It is also not fair to criticize the doctor since none of us responding to the OP were there to see how this child presented. 

A splinting class might not be a bad idea since it could provide some pointers to something new or refresh on something forgotten. EMT(P)s may not get the chance to work with many different partners or other professionals to see if there is a better way to do something. Some may also take the easiest route for CEUs and don't always stay current or as skilled as they should be. Being an EMT for 19 years could give one a false sense of security of believing they know everything in their level especially if no one has ever criticized them before. Maybe it is time to see if new tricks can be learned or old ones remembered.


----------



## Veneficus (Mar 18, 2009)

VentMedic said:


> It is also not fair to criticize the doctor since none of us responding to the OP were there to see how this child presented..



I mentioned that at the bottom, 3 sides to a story. But I was trying to illustrate that just because somebody is a doctor doesn't make them all knowing and all powerful. 

Would be nice though.


----------



## benkfd (Mar 18, 2009)

kristen,
  YOU DIDN'T DO ANYTHING WRONG!!!!!!!!!!!I would have done the same things that you did. Keep the pt. as calm as you can through BLS means!!!!!!! Sounds like the Doc needs to ride on the streets for a while.  See if he/she could get the pt. to settle down.  Anyway,  I think you did the right thing.

*Source material*.

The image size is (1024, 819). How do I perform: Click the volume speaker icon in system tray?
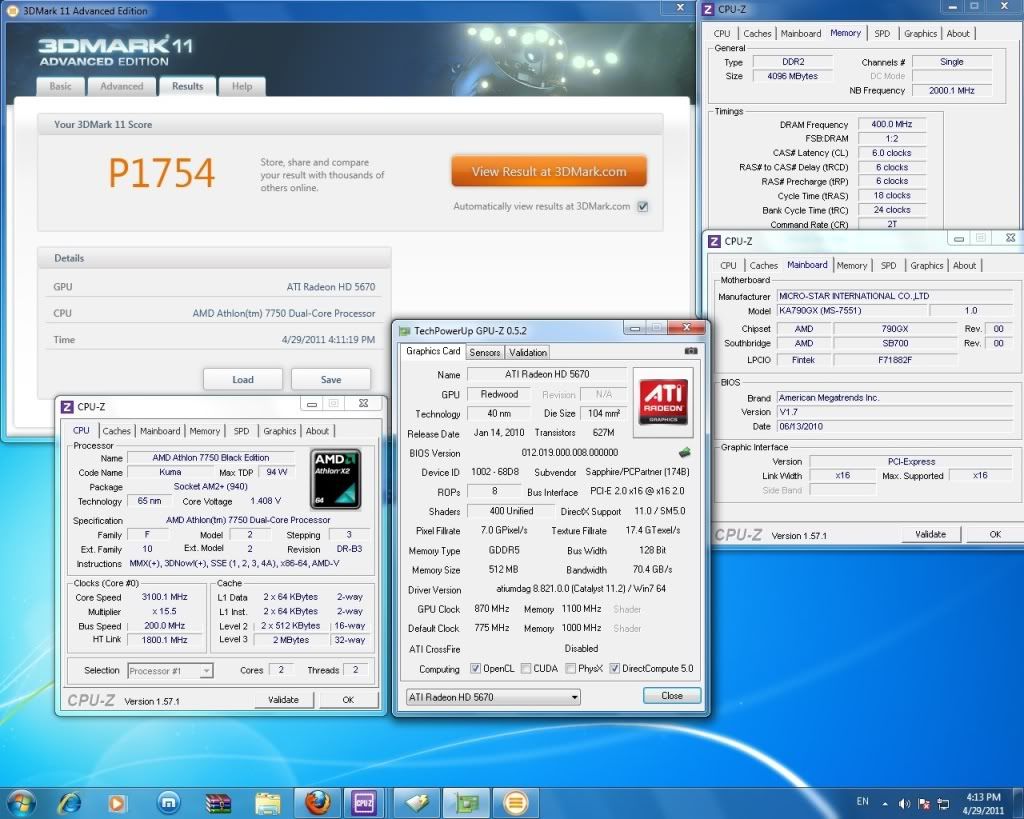904,803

*Exercise description*. Supply what comes next in the EMS forum thread about the splinting call and the doctor's criticism, picking up after its final sentence. The lines have nothing to do with the EMS forum thread.

*The answer*.
----------



## mycrofft (Mar 18, 2009)

*The acceptable approach used to be to swoop on the kid and hogtie 'em.*

I see two questions: was the treatment correct and was the MD in the right?

1. If the MD tracked you down to try to beat you up by offering splinting classes care of you, he was off base. He should have lodged a complaint with your employer. Even if you had taken an O2 cylnder and beaten the kid to a pulp, trying to bully you around was not professional.

2. You could have ambushed the kid by having tape or some such under the pillow to secure it around the limb, then you could fasten a stiffener to the pillow. Mom didn't help??

Managing the people in EMS situations is harder than treating them. Live and learn but go to your boss about this doc.


----------



## curt (Mar 26, 2009)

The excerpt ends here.